Here the role and scope of the ECAs will move in tandem with the increasing role of the transnational corporations. It is true that even before the 1980s and 1990s, there were significant imports in the hydroelectric and irrigation sectors (turbines, electrical and mechanical equipment, etc.) though not in the drinking water sector; the latter has phenomenally increased since. Peter Bosshard puts the share of foreign imports in hydropower at 43 percent of total costs of hydropower capacity creation between 1990 and 1997. Superior local corporations, in many cases state-owned such BHEL in India have been actively discouraged and foreign TNCs favored. Thus, the first move of these TNCs was, as suppliers of equipment, accompanied by credit mostly from foreign banks. The next step was to promote, own and control equity in these projects. In the first instance, the extent of ECA contribution asked for was lower and only a part of the projects. In the second situation, guarantees and financing were sought for almost entire projects.

In addition, many ECAs extend lines of credit to the financial, governmental, and semi-governmental institutions in these countries. For example, Power Finance Corporation - the Corporation that has been chosen to privatize India’s power sector through loans and agreements with each of the State Electricity Boards, and which are in most cases their largest lenders, was supported in 1992 by USAID and in 1995 by KfW of Germany, by the World Bank. Now funding from JBIC and the US Exim Bank are on the anvil.
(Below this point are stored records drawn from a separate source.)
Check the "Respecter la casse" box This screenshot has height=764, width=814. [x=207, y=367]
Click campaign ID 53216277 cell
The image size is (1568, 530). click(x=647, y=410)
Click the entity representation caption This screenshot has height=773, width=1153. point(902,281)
Similarly, the Rural Electrification Corporation – one other state corporation that is being turned to for financing power projects with the exposure limits of the large financial corporations such as the IDBI and the IFCI already having been crossed, has received funds of up to US$24.4 billion in 1991. ECAs clearly ensure imports from global corporations.

Which are the main ECAs?

In the case of India, the most important foreign equipment supplier up to 1997 was Japan, followed by Canada, the former USSR, UK, France and Germany, the US, Sweden and Switzerland. Peter Bosshard has noted in Power Finance that Japan’s share directly was less than hydropower, supported by Japan additionally by soft loans from the OECF, now part of the Japanese ECA – JBIC. Further documentation and analysis of ECA involvement, supplies and investment from the different Northern countries and Japan and by country of receipt needs to be done in detail for coherent intervention.
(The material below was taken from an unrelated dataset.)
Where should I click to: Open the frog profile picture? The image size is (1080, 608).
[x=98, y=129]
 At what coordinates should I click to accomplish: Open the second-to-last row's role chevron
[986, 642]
Some of the other main ECAs of the Northern countries or similar agencies include the following–

• Japan – JBIC (Japanese Bank for International Cooperation) and NEXI (Nippon Export and Credit Insurance)
• Canada- EDC (Export Development Corporation)
• UK - ECGD (Export Credit Guarantee Department)
• France – COFACE
• Germany – Hermes, KfW, C&L
• US – Exim Bank
• Sweden – EKN
• Portugal – COSEC
• Norway – GIEK, etc.

Types of water projects with existing and potential ECA involvement

The types of water projects in which there is existing or potential ECA involvement are the following: hydroelectric projects, irrigation and drainage, drinking water and sanitation, and countrywide river-linking projects. Since ECAs fund, finance and guarantee the profits of private and global corporations, or sweeten government corporations in the Third World with loans or lines of credit, sectors that have already been privatized such as Hydel will receive the maximum amount of ECA support. Meanwhile, sectors such as drinking water will have to wait while the ADB and the World Bank open them up to privatization, through loan conditionalities. (The ADB loan for water privatization in Madhya Pradesh, India was scheduled to be signed on 18 December 2003).
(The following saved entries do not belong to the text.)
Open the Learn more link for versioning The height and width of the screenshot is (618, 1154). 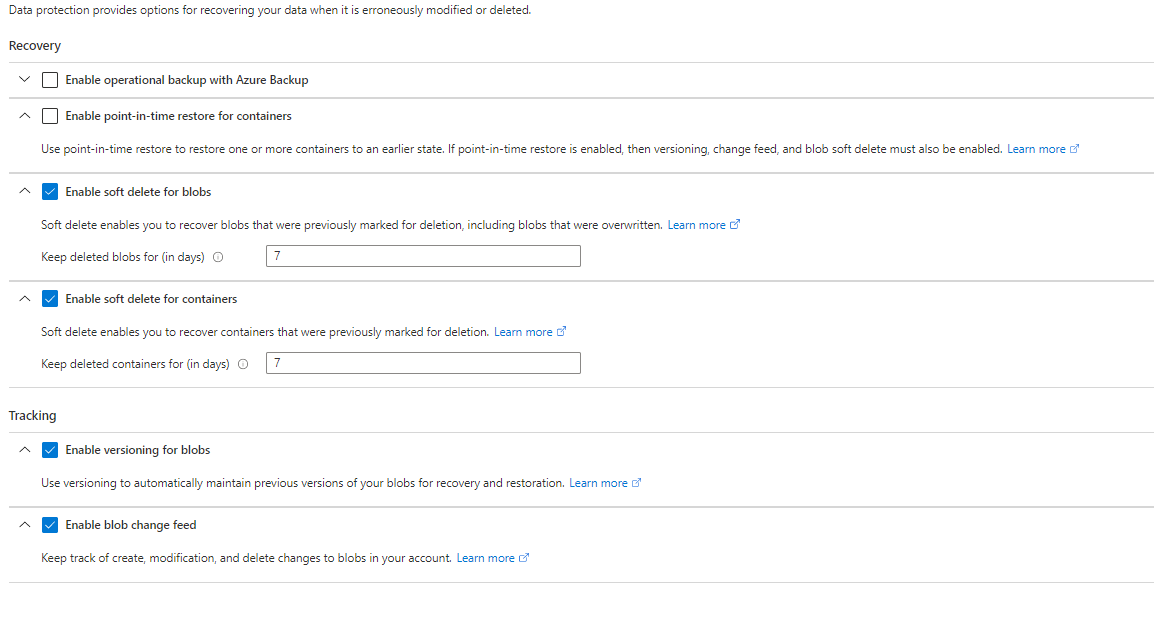point(598,482)
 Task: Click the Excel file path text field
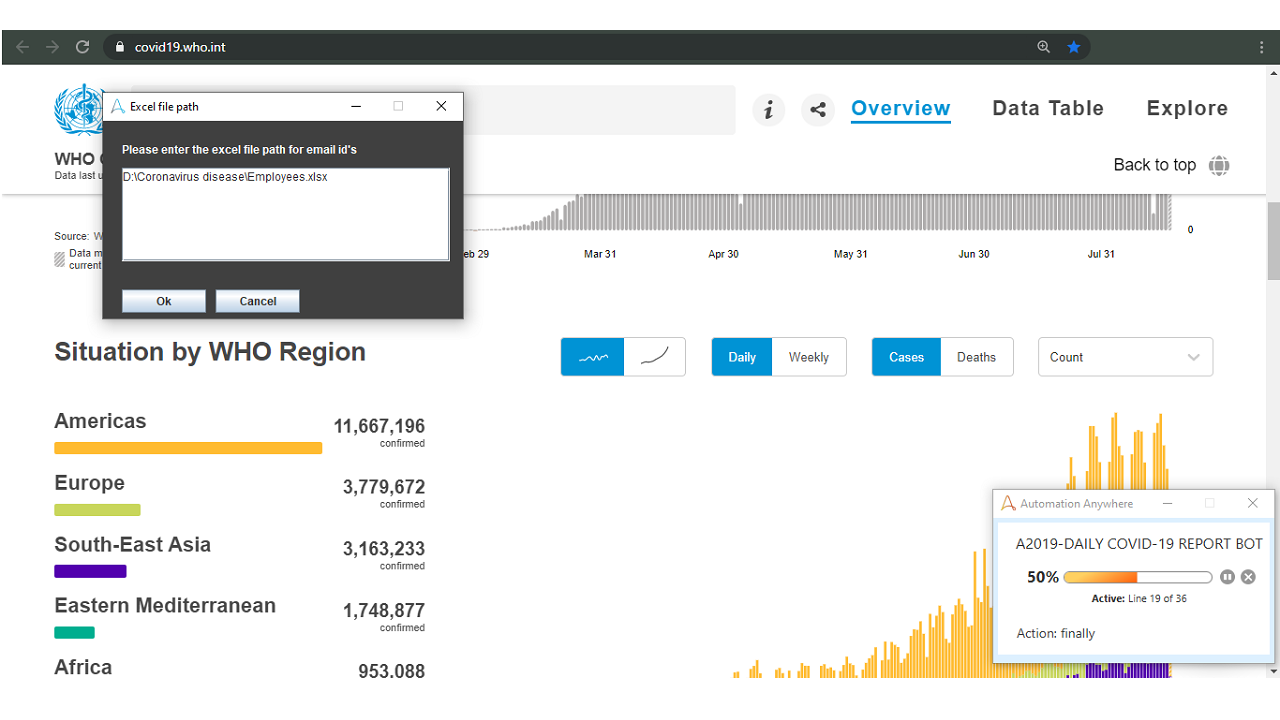coord(285,214)
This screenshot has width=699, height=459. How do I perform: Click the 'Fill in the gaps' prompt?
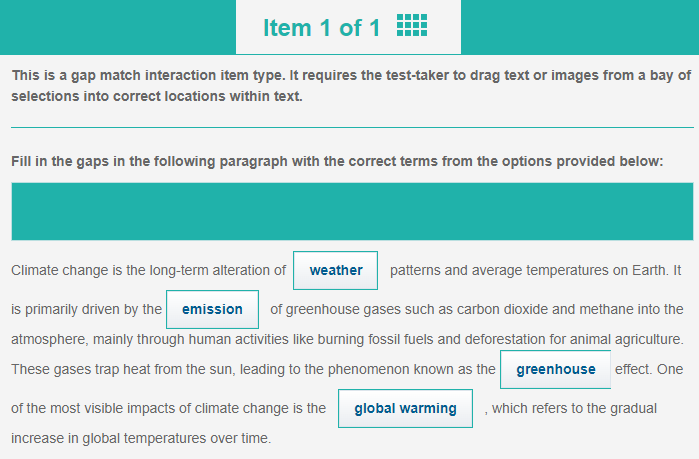(x=337, y=161)
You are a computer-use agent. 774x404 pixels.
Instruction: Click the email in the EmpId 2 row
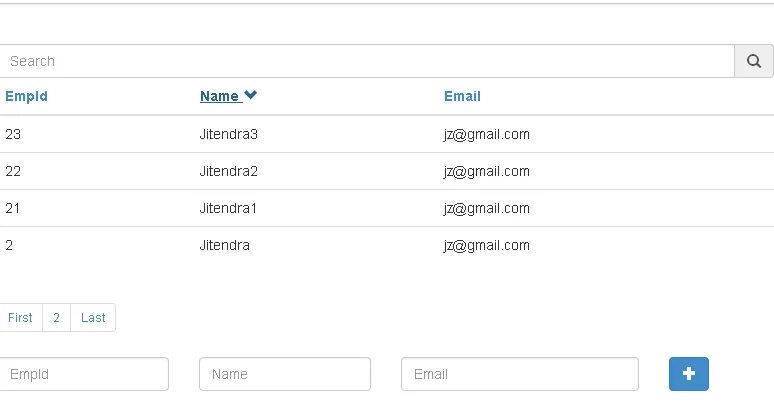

Let us use India and the state of Madhya Pradesh as an example. The ADB Report of October 2002 prepared by global consultants Halcrow Water comment:
Hydel: “Multipurpose Reservoirs are being promoted in the State Water Plan…The potential for hydel power in MP is considerable and provided the economic benefits are positive, the environmental benefits are acceptable, and the social and resettlement issues can be successfully accommodated, they are an excellent means of meeting the state’s power needs”.

The only projects planned by the Madhya Pradesh government in which there has been some movement are the large dams on the Narmada – Narmada Sagar where Armed Forces are even presently being used to move out people, in Omkareshwar and in Maheshwar – the first privatized Hydel Project in India. In these areas, not a single family has been resettled, the environmental impacts are massive and the benefit – cost of these projects especially the latter – has been the focus of huge public controversy. But dams mean business and so where the ADB has concurred, ECAs will continue to follow. Thus, hydel projects will continue to retain their preeminence in garnering ECA support.

Irrigation and Drainage: The Halcrow Report of the ADB quoted above also states that “[i]n time Water User’s Associations will be expected to assume control and responsibility of even more of the infrastructure ( of small scale irrigation projects) to enable the Water Resources Department to concentrate on the planning, design construction and management of the bulk water supply infrastructure."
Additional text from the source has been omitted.